Feminism is a movement. A political movement. A women-focused human rights movement. It is a group of people, a collection of ideas, a "sisterhood" according to some.
What is it not-despite its successes, despite "best intentions"-is infallible, monolithic, or inherently good. It is not the cure of all bigotry, even misogyny. Feminists are not, as a rule, even committed to fighting these things; among those that are, doing so in such a way as to respect all those to whom human rights applies (all us pesky humans, with our pesky diversity) is an ongoing struggle.
And I say "respect" there. Not, you know, "help". The helpfulness of feminism to those for whom the "default assumptions"-middle class, white, het, cis, able, and other such Americentric normatives-do not apply is something around which vibrant and heated debate has and will continue to be held. I'm not logically prepared to make a judgment on that problem beyond acknowledging it, but there it is.

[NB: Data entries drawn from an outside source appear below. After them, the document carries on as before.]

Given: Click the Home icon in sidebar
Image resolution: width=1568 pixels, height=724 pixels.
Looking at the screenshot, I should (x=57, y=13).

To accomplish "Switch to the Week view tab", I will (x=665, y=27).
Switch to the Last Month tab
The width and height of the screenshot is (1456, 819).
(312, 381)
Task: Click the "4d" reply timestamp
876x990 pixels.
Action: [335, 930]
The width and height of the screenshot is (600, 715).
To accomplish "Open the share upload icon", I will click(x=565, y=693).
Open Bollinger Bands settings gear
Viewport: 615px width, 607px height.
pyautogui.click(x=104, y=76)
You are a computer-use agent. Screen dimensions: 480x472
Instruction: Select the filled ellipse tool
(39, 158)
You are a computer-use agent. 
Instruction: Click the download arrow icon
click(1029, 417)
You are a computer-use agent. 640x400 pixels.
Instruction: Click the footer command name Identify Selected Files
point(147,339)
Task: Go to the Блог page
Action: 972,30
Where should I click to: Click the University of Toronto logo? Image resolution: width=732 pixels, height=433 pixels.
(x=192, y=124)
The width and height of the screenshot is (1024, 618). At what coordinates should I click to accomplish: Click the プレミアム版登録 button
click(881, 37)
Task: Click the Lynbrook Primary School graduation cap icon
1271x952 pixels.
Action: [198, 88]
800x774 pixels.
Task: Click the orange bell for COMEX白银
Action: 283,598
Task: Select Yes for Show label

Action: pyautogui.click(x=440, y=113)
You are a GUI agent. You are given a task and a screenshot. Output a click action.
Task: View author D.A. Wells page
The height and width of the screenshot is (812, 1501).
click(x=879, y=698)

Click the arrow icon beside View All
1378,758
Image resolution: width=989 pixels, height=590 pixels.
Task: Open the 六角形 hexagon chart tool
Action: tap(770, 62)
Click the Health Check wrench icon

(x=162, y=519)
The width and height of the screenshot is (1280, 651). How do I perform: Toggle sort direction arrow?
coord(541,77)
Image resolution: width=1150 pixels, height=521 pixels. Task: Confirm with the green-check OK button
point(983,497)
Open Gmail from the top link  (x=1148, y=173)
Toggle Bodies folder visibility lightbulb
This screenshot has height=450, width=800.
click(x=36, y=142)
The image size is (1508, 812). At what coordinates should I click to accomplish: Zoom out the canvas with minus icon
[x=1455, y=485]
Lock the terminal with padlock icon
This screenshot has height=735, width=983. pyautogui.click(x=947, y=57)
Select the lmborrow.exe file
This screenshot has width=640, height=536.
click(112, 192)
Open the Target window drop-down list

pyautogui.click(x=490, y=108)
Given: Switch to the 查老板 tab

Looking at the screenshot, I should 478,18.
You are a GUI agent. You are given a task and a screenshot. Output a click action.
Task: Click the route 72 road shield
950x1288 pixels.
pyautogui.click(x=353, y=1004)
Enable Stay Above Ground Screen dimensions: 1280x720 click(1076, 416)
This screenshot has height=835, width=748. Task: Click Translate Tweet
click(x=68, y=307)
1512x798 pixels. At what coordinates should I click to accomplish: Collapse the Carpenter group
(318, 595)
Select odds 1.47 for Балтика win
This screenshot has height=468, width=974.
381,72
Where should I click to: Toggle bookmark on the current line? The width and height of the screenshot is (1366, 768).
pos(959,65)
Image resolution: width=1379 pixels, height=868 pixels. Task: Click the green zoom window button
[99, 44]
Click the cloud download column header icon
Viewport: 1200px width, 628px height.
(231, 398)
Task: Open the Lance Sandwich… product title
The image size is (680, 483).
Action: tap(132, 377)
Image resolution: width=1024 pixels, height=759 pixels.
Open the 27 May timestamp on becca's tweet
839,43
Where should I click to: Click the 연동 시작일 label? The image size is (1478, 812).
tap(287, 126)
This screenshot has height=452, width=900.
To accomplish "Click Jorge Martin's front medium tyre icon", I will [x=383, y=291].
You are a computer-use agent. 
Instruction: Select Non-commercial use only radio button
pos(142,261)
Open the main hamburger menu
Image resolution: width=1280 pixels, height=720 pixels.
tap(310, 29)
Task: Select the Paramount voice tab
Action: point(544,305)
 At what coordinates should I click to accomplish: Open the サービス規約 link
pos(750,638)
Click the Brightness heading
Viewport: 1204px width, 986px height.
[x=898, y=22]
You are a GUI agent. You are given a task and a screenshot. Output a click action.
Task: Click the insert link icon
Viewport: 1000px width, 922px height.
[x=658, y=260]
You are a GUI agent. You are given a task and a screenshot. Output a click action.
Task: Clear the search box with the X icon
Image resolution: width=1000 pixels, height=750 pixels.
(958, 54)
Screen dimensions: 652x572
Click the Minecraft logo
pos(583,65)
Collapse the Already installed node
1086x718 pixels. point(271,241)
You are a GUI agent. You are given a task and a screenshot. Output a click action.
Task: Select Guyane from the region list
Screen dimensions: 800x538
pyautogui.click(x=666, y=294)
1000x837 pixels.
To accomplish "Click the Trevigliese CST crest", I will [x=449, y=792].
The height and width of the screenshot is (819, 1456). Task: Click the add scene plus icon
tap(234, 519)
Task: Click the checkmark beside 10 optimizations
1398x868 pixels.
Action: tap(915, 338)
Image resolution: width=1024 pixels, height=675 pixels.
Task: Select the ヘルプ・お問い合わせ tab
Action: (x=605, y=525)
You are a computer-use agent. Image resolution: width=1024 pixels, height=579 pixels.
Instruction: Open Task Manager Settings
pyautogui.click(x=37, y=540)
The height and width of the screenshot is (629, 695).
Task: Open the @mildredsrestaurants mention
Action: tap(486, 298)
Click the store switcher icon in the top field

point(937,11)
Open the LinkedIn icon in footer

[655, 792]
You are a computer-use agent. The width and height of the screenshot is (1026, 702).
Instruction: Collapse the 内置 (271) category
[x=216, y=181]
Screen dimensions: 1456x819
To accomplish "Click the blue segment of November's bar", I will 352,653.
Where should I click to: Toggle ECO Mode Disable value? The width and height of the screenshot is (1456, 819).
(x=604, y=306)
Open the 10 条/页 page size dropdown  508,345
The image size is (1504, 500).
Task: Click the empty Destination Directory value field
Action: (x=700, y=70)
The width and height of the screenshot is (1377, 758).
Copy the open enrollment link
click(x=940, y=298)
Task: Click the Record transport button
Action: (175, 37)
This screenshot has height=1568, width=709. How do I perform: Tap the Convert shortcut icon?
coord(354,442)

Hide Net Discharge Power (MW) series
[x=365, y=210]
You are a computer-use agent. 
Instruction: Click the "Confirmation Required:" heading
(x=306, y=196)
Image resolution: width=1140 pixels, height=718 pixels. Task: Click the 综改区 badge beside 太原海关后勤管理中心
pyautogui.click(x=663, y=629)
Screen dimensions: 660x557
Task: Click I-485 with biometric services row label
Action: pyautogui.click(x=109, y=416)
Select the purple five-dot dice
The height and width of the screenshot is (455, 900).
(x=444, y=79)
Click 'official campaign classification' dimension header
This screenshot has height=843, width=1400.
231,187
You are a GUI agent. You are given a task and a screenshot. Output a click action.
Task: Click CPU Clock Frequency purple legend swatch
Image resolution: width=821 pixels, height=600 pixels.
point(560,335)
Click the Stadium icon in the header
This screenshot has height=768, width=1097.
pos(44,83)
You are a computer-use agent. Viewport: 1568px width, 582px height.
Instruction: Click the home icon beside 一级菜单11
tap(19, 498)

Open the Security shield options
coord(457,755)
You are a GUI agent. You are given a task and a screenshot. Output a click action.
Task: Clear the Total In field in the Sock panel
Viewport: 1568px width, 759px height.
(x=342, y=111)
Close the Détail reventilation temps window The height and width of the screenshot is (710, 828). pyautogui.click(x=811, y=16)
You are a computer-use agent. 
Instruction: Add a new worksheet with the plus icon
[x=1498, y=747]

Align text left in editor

Furthermore, the "feminist" label is not an essential quality of those who devote themselves to activism and anti-oppression. This point seems truly self-evident to me. At the same time, though, I do have a specific example on my mind at the moment: genderbitch's recent rejection of feminism catalyzed by Mary Daly's postmortem kitten-gloving*1 in the femisphere.
From all this, it seems to follow that one may, in fact, be "antifeminist" yet not a fucking bigot. Yet by the language you see in the mainstream femisphere-even on sites I enjoy more than I dislike-you'd get the impression that "antifeminist" means "bigoted"*2... huh. That's weird. It's almost as if they're attempting to claim every identity, regardless of whether it is represented (or represented adequately) by their movement, belongs to "feminism" as long that identity faces bigotry.
Can't say I find that very impressive. To the contrary, I kind of resent it. A lot. I've never seen anyone raise a complaint against this (pretty common) usage of the term, and originally this made me question whether my problems with it were legitimate... but now that I've got my thoughts on this more or less all down in text, yeah, I'm pretty confident about it: when you mean "bigoted/oppressive behavior" could you please just say bigoted and oppressive, not center it on your movement with "antifeminist"?
*1 GB has the shakesfail on this pretty well covered. The Broadsheet coverage was pretty bad, too, reducing Daly's bigotry to a mention of her refusal to allow boys in her classroom, and Feministing had nothing but praise as well as some off-links to equally glowing/incomplete coverage (but hey! one mention of her hate of trans women among those, at least). On the flip side, Feministe handled this one pretty well.
*2 For example, FWD (one of those sites-I-don't-dislike) explicitly defines "antifeminist language" as "racist, sexist, ableist, sizeist, ageist, heterosexist, classist, transphobic, and cissexist language" in their comments policy. And in the same story that got the Daly thing right, Feministe broke this one out in reference to the existence of bigoted (trans) women.